■ Extrait fourni ■
Climat : quatre questions sur le « cimetière de CO2 » inauguré en mer du Nord, qui stockera du dioxyde de carbone injecté sous terre
Acheminé par mer vers la plateforme Nini West, à la lisière des eaux norvégiennes, le gaz est transféré dans un réservoir à 1,8 km de profondeur.
Une première mondiale. Mercredi 8 mars, le Danemark inaugure en mer du Nord un premier site de stockage de dioxyde de carbone (CO2) importé de l’étranger. Le projet « Greensand », en phase pilote, est inauguré à Esbjerg, dans le sud-ouest du pays. Le dioxyde de carbone sera stocké sous la mer du Nord, à travers un ancien gisement de pétrole.
Cette inauguration s’inscrit dans un mouvement de développement des projets de captage et stockage de carbone (CSC), une technique présentée par certains comme une solution – non sans limites – dans la lutte contre le réchauffement climatique. En quoi consiste la capture et le stockage de CO2, et comment va fonctionner ce nouveau projet ? Que sait-on de l’efficacité de telles mesures pour freiner le dérèglement climatique ? Eléments de réponse.
1 Qu’est-ce que le captage et le stockage de carbone ?
Cette technique a pour objectif de capter le CO2, principal responsable du réchauffement climatique, puis de l’enfouir « dans une formation géologique pour éviter qu’il soit présent dans l’atmosphère », résume l’Agence de la transition écologique (Ademe) dans un avis technique (document PDF) sur le sujet. Le processus est réalisé en trois étapes : le captage, le transport de CO2 puis son stockage géologique.
Afin de capturer le dioxyde de carbone, il existe « un large portefeuille de technologies à des stades de maturité différentes », précise l’Ademe. La technique « commercialisée et mise en œuvre à l’échelle industrielle » est celle de « post-combustion par absorption aux solvants ». Concrètement, il s’agit d’utiliser des solvants pour extraire le gaz à effet de serre de fumées après une combustion, explique L’Usine nouvelle. Vient ensuite le transport de ce CO2 vers son site de stockage, qui peut être réalisé en train, en bateau ou par canalisation.
Enfin, plusieurs lieux sont possibles pour le stockage géologique de ce dioxyde de carbone. L’Ademe cite notamment d’anciens réservoirs d’hydrocarbure, comme c’est le cas pour projet « Greensand », des veines de charbon, mais également des aquifères salins, qui sont constitués de roches poreuses ou fissurées et qui contiennent de l’eau salée.

■ Jeu de données ■
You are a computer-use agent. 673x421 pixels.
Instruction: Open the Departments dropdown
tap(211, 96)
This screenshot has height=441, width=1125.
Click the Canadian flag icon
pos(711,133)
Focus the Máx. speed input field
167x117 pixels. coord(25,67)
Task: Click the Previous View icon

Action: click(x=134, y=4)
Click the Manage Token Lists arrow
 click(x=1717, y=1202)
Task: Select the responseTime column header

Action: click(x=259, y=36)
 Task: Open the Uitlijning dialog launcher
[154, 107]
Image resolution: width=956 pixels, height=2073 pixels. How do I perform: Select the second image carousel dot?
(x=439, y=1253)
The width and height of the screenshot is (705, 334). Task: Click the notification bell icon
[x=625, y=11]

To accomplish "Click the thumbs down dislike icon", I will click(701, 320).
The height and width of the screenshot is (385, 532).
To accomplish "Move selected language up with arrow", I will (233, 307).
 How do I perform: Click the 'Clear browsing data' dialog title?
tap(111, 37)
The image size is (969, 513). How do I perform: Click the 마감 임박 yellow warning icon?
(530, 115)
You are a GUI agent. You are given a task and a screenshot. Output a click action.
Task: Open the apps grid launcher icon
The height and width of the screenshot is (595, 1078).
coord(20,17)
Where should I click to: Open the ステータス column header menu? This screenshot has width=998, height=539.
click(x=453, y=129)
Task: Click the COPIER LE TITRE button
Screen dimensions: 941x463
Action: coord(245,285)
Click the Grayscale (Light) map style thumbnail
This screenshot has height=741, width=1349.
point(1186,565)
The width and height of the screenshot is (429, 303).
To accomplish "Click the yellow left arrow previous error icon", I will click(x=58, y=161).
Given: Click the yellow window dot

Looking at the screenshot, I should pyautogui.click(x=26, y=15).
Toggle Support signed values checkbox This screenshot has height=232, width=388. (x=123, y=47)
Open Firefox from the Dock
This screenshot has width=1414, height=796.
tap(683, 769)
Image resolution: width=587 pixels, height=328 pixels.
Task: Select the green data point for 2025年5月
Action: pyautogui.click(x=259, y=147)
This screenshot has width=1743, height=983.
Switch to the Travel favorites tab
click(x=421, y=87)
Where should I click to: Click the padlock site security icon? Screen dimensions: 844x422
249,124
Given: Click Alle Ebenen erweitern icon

■ À faire ■
Pouvez-vous recopier, dans l'article sur le stockage de CO2 en mer du Nord, le passage qui s'ouvre sur les mots contenant « Cette technique a » et se ferme sur « son stockage géologique. » ?

■ Réponse ■
Cette technique a pour objectif de capter le CO2, principal responsable du réchauffement climatique, puis de l’enfouir « dans une formation géologique pour éviter qu’il soit présent dans l’atmosphère », résume l’Agence de la transition écologique (Ademe) dans un avis technique (document PDF) sur le sujet. Le processus est réalisé en trois étapes : le captage, le transport de CO2 puis son stockage géologique.